I found all the little palm crosses I made last year. I remember sitting at a table at lunch after church on Palm Sunday with a basket of the palm fronds, folding and tucking. One right after another. You have to make them while the frond is still green and flexible or you will never be able to shape and form them correctly. I suppose there is a life-lesson in this. New growth is always easy to shape and is flexible.

This was the third year I have made Palms Crosses – I had made them the two years before as well. I actually am rather compulsive about it. You see, the person who taught me to make them on Palm Sunday almost two years ago died that very day. He was a good man – he wasn’t a perfect man, but good. He was very well loved by the community, as was his wife. He did have a large flaw – he was a flirt. He flirted with anything with skirts. He actually was probably a dirty old man, except he was so charming about it.

He went to church that Palm Sunday and went to lunch with friends. He and a friend hitched a trailer to his truck and went to pick up a horse a few miles south of here. They never arrived. V was thrown free of the truck – he never believed in seat belts and his neck snapped on impact with the pavement. We got the call late Sunday night. I rushed up to the church, to see what I could do, but there was nothing that could be done. The parking lot was dark and there were palm branches strewn about. They were still flexible and green. Over the next few days they dried, their color fading and they became brittle.

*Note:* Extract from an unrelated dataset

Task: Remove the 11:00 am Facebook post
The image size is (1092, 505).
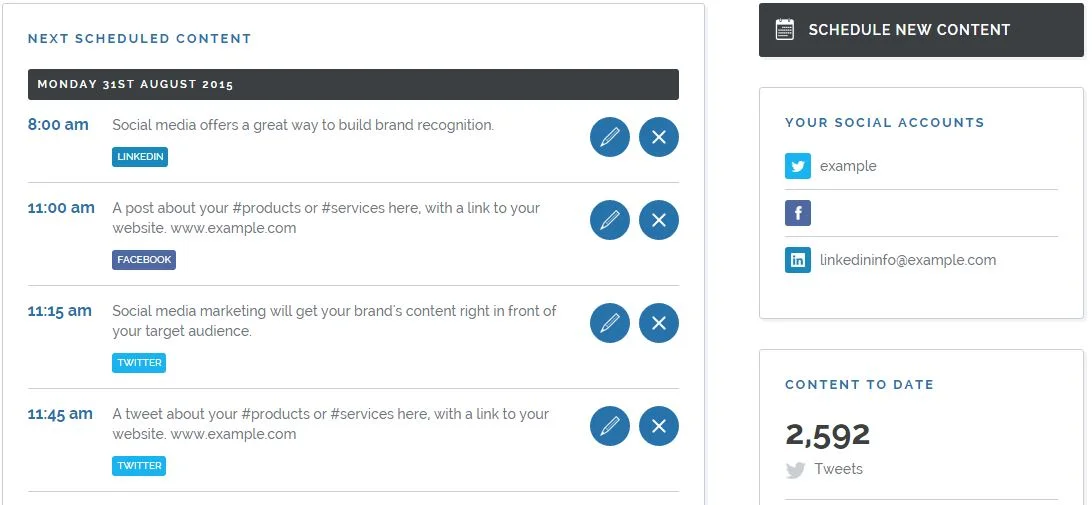Action: (659, 220)
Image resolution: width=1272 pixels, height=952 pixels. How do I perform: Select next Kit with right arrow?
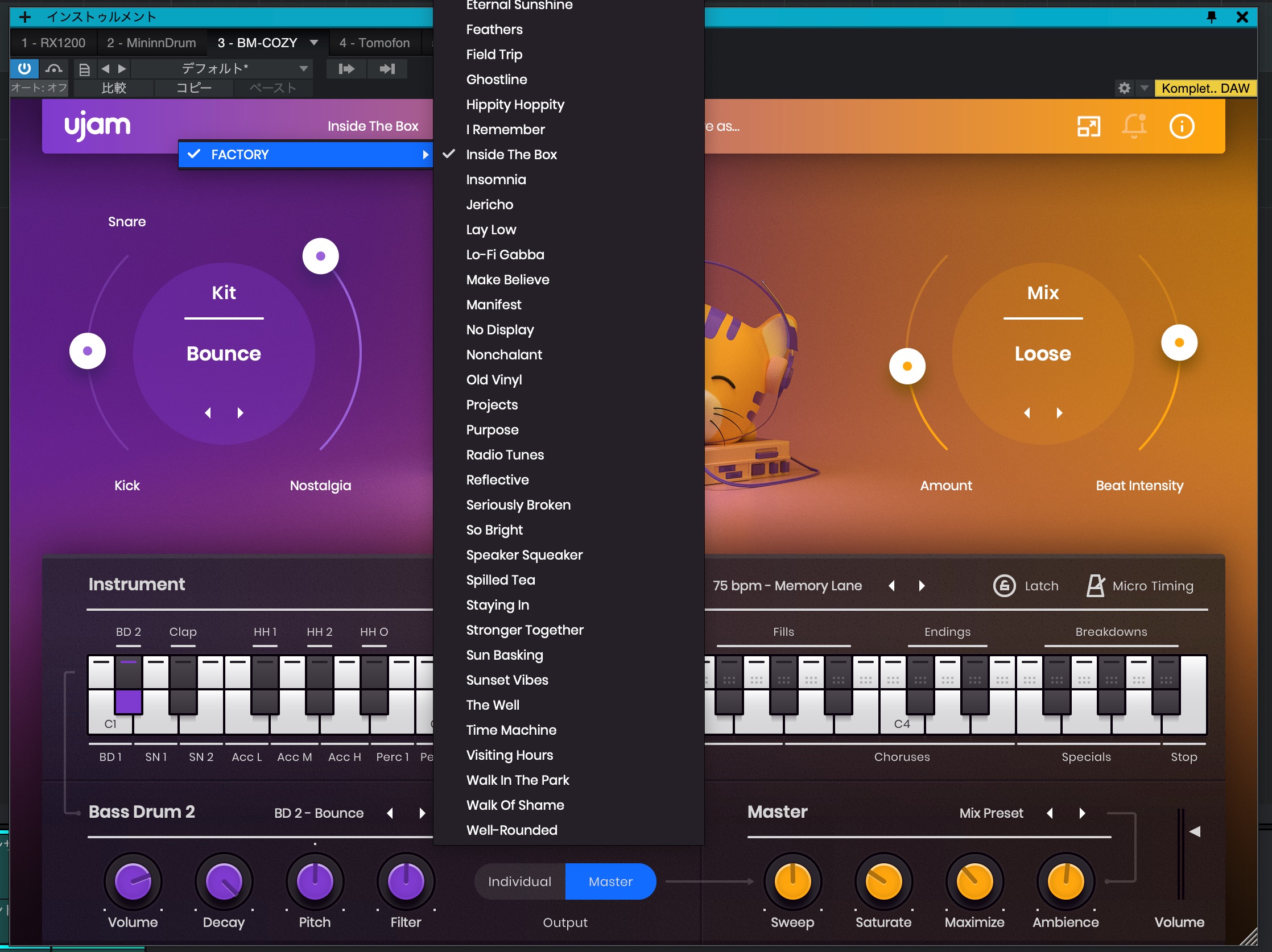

I think of this and I remembered this poem I wrote a year after V’s death. It’s not good poetry, but it served its purpose. The fronds from Palm Sunday will serve their purpose next Wednesday. We will sprinkle them with salt and burn them. They become a symbol of our sin and repentance. The glory and triumph of Holy Week becoming so quickly sorrow. We combine the ash with the frankincense and myrrh from Christmas, the oil of anointing. Ashes to ashes, dust to dust. "Remember you are dust, and to dust you shall return".

1 comment:

Unknown said...

The man at our church who does the palm crosses is *also* a big flirt!! He flirts with all the ladies from 3 to 93. What an odd synchronicity...
So sorry about his death, what a sad thing.